◆ Given passage ◆
--- START ---

The outgoing Labour MP for Dulwich and London mayoral contender speaks to Anoosh Chakelian about election strategy, immigration, and her plan to make “two Londons one”.

Tessa Jowell is tapping away at her phone, looking deeply concerned. She has just received the news that one of her campaigners was bitten by a dog while out knocking on doors. She calls to check up on him, pacing up and down her Commons office that looks over the grey Thames.

The challenges and pitfalls of canvassing are nothing new to Jowell. She has been an elected representative in the capital in some capacity for 35 years now, the last 23 being as member of parliament for Dulwich and West Norwood. And although she is standing down from her parliamentary seat this election, there will still be a few more hungry dogs to brave before she calls it a day. Jowell is seeking to be nominated as Labour’s candidate for London mayor.

 

Out with the New?

In spite of having represented a London seat for so long, and served in the roles of Minister for London and Olympics Minister, Jowell believes she still has far more to offer the city. But hasn’t this former Culture Secretary and veteran frontbencher of the New Labour years had her time in the sun? Will London swallow a candidate so closely associated to the political past?

“I’d want to bring a lot of what I've learnt, what I've done in other positions, to being mayor of London,” she says, fixing me with a gaze that teeters between soft and severe.

“The fact is, if you are a progressive politician, then the nature of demands on politics constantly changes, and it's what I think is one of the things we need to understand about the transition from old Labour to New Labour to...err...” she struggles to describe her party’s current state, “where we are now – One Nation Labour,” she adds hastily.

Jowell is often described as a Blairite, and was indeed promoted to her most high-profile posts under Tony Blair. But she has – at least outwardly – been an Ed Miliband loyalist throughout this parliament. She admits to having a lot of conversations with the Labour leader behind the scenes, but insists that loyalty is key.

Referring to recent unhelpful interventions from past New Labour heavyweights like Alan Milburn and Peter Mandelson, Jowell is forthright:

I have a very simple rule about this, which is that if you are a member of the Parliamentary Labour Party, your duty is to be loyal to your leader,” she asserts. “It doesn't mean that I haven't talked to Ed a lot in private, we've talked about a whole number of things, but I would always support him publicly, because being Leader of the Opposition is one of the most difficult jobs there is.”

Her pragmatic view of loyalty has a bit of the old Blairite way about it, as does her view of how Labour should be fighting this election. She is very dismissive of pursuing a so-called core vote strategy, and, as Blair did so successfully, believes Labour should target voters beyond its natural base.

--- END ---

◆ Set task A ◆
Repeat the Jowell interview word for word from "The challenges and" up to and including "for London mayor.".
The Jowell interview and the listing have nothing to do with each other.

◆ Input ◆
--- START ---

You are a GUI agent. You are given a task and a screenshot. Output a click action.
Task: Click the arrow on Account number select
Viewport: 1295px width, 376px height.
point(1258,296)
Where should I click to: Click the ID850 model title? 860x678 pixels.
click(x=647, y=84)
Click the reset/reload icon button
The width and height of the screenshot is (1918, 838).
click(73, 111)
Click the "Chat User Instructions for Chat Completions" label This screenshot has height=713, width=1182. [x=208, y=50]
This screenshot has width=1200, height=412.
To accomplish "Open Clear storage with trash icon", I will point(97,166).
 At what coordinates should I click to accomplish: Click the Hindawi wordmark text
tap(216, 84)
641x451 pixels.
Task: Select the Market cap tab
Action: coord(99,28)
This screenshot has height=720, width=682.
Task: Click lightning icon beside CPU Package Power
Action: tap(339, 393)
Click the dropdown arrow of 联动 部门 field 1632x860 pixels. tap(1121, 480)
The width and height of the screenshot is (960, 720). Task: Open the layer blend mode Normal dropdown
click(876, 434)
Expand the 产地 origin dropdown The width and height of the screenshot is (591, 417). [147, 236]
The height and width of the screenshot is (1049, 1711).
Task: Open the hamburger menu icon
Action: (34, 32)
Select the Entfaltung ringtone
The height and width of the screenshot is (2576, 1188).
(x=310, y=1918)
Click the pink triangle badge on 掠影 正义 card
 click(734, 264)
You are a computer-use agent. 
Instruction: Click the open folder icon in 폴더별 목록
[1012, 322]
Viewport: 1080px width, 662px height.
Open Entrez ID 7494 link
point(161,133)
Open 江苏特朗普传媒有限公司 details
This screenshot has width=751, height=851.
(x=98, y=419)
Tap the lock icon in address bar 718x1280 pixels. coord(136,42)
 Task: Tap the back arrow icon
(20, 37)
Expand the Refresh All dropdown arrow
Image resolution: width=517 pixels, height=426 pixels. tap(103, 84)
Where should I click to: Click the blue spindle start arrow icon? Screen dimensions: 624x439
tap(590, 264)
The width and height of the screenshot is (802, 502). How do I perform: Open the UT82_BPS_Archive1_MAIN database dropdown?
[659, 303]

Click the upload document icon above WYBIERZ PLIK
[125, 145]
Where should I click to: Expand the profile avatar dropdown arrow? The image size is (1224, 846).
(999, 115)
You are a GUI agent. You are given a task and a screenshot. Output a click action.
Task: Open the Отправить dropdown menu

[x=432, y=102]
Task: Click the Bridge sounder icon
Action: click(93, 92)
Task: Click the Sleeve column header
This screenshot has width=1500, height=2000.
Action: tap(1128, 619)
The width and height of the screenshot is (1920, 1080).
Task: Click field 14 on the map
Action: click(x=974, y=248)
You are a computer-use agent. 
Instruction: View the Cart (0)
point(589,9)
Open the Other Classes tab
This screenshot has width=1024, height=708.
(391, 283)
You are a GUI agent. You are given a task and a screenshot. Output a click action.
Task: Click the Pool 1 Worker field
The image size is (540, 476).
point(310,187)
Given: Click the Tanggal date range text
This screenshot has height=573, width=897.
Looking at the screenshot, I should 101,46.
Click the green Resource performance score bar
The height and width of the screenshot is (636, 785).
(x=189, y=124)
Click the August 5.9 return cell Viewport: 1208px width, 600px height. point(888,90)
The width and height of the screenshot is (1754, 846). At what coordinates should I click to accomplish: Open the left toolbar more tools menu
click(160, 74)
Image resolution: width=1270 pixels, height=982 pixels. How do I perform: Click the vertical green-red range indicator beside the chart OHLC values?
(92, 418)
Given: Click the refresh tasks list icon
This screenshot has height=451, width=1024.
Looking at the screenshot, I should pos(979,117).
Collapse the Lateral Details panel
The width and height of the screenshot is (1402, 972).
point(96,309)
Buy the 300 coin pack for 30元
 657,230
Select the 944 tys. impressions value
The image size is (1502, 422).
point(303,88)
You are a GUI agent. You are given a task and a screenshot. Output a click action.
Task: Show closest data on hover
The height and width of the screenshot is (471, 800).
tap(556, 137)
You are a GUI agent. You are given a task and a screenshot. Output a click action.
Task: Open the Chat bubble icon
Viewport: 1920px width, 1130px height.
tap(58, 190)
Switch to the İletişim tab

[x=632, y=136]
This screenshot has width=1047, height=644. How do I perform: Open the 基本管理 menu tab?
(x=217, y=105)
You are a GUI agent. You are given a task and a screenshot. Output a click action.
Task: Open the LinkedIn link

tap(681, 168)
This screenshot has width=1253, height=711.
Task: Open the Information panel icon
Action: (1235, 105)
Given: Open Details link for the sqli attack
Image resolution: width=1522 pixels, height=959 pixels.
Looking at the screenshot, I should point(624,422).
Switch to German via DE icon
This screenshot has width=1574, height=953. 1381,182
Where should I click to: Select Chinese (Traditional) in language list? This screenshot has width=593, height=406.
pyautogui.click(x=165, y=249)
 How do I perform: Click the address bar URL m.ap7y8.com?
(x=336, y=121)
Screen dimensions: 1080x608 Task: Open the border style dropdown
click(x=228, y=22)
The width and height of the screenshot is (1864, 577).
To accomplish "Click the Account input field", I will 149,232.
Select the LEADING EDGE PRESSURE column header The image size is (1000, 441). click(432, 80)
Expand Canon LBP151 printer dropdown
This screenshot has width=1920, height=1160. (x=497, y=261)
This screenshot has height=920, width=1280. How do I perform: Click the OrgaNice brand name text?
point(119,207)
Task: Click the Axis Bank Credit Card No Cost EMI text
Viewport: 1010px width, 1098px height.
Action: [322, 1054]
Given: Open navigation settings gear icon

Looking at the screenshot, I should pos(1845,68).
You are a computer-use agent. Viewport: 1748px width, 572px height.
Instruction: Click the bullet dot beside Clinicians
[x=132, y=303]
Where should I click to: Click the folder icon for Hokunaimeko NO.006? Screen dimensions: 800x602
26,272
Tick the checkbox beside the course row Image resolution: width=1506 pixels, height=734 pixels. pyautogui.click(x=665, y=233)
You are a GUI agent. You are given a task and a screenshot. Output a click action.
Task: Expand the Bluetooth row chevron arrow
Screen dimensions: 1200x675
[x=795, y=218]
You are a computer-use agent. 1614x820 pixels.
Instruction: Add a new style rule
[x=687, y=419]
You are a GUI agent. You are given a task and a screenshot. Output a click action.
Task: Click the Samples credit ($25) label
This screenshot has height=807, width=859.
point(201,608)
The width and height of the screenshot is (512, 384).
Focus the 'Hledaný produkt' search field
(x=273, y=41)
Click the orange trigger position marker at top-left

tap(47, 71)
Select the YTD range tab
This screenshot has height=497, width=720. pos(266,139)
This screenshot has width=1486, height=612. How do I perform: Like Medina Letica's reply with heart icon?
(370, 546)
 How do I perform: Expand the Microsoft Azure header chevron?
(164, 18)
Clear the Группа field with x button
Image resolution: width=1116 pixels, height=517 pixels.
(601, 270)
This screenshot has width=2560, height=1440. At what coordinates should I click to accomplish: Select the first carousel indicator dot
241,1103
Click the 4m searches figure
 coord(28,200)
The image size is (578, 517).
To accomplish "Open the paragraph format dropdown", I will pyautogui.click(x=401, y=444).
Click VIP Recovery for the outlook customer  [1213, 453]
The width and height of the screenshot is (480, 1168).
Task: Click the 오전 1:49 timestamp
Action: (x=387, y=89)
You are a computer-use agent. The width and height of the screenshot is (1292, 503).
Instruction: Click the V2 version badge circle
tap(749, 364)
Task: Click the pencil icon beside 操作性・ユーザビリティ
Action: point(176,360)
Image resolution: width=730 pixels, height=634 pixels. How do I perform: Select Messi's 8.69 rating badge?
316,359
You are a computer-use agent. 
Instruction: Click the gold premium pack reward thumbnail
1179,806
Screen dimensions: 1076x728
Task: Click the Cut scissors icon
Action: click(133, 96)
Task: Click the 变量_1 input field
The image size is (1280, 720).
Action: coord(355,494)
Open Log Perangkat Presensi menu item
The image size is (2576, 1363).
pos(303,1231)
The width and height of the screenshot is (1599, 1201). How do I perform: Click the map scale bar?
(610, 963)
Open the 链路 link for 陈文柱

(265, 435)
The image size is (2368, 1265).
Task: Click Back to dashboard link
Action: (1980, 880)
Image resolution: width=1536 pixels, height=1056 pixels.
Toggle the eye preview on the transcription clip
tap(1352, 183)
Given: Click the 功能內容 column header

--- END ---

◆ Set task B ◆
Reproduce the listing lines exactly, from the line with "The width and height of the screenshot is (960, 720)." up to and including the line with "click(876, 434)".

◆ Exercise output A ◆
The challenges and pitfalls of canvassing are nothing new to Jowell. She has been an elected representative in the capital in some capacity for 35 years now, the last 23 being as member of parliament for Dulwich and West Norwood. And although she is standing down from her parliamentary seat this election, there will still be a few more hungry dogs to brave before she calls it a day. Jowell is seeking to be nominated as Labour’s candidate for London mayor.

◆ Exercise output B ◆
The width and height of the screenshot is (960, 720). Task: Open the layer blend mode Normal dropdown
click(876, 434)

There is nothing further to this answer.